The point, of course, was to capture images from all angles, of many disparate faces in a parade of thousands.
The documentarian duo say that's the essence of their artistic philosophy, to freeze moments in pursuit of undisturbed truth. They're uniquely positioned to do so, they believe, because they happen to be smack dab at the intersection of everything.
"We see things because of who we are and where we've grown up," Min says. "We're both queer, we're gender nonconforming, and we're immigrants. We see connections beyond black-white, male-female, domestic-foreign, because we're just in the middle. We can go into a lot of these spaces and not cause a ruckus."
Min grew up in Cedar-Riverside. Cho's from the north side of Chicago. A chance meeting of minds at a Twin Cities LGBTQ dance party revealed a mutual zeal for social entrepreneurship, eventual romance, and now a creative partnership where the impulse to snap underrepresented communities always trumps cash.
Min Enterprises Photography, founded in 2010, boasts a rainbow portfolio of large-scale events like Pride, Queertopia, Take Back the Night, marriage amendment rallies, and the National Conference on Creating Change. About 90 percent of the work they do is vastly underpaid, but they do it for grassroots groups that otherwise wouldn't get the same publicity.

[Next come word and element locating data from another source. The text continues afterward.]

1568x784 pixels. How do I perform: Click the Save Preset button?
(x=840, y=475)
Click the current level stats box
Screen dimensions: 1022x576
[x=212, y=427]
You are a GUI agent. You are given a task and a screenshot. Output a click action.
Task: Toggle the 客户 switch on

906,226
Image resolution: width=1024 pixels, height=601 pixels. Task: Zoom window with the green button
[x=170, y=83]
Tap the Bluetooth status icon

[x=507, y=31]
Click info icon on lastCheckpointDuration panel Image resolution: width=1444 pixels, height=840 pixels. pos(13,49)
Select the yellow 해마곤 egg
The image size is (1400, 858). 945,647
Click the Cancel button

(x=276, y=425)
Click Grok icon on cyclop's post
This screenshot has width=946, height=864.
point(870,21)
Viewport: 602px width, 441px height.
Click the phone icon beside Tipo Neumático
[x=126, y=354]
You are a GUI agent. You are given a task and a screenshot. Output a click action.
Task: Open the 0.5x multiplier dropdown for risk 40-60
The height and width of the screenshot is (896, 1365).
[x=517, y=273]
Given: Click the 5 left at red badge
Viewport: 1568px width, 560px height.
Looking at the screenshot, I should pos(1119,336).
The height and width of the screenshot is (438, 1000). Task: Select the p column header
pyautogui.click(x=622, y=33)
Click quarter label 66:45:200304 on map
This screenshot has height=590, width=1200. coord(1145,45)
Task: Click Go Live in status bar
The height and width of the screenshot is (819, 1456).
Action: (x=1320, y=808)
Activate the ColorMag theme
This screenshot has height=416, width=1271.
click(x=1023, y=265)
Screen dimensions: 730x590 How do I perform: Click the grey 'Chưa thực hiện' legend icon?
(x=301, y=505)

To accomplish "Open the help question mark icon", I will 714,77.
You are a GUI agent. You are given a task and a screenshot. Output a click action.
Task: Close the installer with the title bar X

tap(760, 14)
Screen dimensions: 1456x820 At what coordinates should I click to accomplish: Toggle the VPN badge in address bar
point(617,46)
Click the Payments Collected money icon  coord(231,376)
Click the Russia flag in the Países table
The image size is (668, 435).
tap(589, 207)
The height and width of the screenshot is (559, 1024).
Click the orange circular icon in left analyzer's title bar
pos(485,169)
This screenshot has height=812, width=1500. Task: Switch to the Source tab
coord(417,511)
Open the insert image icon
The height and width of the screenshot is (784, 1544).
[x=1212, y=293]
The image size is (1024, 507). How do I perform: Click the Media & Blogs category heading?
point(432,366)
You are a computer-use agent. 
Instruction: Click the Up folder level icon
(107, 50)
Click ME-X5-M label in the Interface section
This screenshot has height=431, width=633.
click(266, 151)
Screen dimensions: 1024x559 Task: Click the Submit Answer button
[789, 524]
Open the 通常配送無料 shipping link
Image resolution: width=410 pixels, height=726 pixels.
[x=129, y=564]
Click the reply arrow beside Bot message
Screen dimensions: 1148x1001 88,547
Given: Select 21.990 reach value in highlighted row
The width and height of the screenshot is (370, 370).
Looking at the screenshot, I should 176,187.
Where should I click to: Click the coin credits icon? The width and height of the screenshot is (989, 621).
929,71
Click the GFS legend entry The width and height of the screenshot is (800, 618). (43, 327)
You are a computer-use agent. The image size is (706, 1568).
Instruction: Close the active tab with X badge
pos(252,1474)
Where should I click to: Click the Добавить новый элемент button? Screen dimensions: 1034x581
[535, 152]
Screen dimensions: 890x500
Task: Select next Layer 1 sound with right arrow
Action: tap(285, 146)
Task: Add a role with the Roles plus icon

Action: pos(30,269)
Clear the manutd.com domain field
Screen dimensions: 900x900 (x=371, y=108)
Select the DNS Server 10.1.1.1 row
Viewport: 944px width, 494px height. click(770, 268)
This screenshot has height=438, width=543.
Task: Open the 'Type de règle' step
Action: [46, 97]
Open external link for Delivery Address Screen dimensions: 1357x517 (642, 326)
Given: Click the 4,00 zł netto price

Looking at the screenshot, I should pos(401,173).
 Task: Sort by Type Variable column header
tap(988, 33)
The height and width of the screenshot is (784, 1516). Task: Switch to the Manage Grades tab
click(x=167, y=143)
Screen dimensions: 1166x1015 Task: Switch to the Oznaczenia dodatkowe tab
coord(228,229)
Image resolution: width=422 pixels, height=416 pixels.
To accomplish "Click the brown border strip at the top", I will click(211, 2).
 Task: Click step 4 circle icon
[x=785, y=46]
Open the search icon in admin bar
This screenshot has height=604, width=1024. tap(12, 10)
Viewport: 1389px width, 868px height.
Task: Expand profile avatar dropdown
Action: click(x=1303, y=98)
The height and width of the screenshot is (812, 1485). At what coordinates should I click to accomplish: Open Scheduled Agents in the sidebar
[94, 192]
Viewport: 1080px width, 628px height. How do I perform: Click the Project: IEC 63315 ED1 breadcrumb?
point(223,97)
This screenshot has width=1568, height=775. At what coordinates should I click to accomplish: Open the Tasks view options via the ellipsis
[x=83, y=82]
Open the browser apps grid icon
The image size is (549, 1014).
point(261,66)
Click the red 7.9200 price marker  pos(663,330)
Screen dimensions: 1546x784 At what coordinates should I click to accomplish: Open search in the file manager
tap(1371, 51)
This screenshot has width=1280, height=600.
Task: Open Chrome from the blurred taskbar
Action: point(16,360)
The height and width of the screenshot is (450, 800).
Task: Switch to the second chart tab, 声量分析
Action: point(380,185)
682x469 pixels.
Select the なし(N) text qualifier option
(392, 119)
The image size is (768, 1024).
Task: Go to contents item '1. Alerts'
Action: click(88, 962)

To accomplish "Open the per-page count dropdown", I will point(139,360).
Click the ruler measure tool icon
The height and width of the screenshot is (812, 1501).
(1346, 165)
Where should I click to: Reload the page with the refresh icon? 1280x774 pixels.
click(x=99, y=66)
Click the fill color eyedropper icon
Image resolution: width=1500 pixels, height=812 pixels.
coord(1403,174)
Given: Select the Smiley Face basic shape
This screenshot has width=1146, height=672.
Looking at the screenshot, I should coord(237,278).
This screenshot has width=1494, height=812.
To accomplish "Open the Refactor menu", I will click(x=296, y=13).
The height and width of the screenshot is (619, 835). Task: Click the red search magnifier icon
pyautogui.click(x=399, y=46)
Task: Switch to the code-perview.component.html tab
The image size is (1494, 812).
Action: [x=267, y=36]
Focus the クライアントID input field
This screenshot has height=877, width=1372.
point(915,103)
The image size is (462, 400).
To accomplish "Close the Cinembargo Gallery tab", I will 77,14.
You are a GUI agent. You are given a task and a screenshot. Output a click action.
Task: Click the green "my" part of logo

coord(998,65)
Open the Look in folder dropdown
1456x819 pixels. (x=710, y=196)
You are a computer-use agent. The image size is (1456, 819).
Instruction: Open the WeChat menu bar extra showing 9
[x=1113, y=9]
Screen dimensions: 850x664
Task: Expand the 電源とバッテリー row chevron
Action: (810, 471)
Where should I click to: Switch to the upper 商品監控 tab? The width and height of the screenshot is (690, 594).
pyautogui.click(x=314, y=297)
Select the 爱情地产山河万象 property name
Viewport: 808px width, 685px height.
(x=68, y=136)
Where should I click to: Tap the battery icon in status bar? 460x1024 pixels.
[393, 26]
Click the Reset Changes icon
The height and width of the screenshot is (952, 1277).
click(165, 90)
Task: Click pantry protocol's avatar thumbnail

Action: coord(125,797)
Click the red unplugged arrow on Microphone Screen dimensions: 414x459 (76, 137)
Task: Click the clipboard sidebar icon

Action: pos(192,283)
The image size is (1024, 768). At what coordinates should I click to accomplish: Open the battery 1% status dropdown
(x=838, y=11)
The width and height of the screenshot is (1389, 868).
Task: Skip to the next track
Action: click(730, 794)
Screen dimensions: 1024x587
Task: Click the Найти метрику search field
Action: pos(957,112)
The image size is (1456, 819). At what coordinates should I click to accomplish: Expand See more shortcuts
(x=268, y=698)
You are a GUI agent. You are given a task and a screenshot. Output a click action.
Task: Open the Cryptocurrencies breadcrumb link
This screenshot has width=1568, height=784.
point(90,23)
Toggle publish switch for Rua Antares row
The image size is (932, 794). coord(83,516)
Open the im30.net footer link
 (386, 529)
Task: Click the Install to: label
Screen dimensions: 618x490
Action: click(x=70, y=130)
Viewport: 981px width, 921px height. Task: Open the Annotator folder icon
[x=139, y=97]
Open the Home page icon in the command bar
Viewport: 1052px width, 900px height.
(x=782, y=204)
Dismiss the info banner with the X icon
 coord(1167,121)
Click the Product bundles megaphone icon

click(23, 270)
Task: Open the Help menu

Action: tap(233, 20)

"Our clients are people of color, artists, queer and trans groups who don't typically get the press," Cho says. "In our media-saturated culture today, if you don't have pretty photos, people don't pay attention to you."
For now, Min works part-time at the Loft Literary Center, but will be focusing on photography full-time after August. While the Macalester econ grad could make a lot more money doing something else, Min has a dream to train, pay, and equip a pool of young people to pick up cameras in their own communities and cover the news happening all around them. Min believes it all starts with getting art into the press.
"We're missing a lot of things happening in areas where no reporters go unless there's a disaster," Min says. "I think that can be remedied really easily."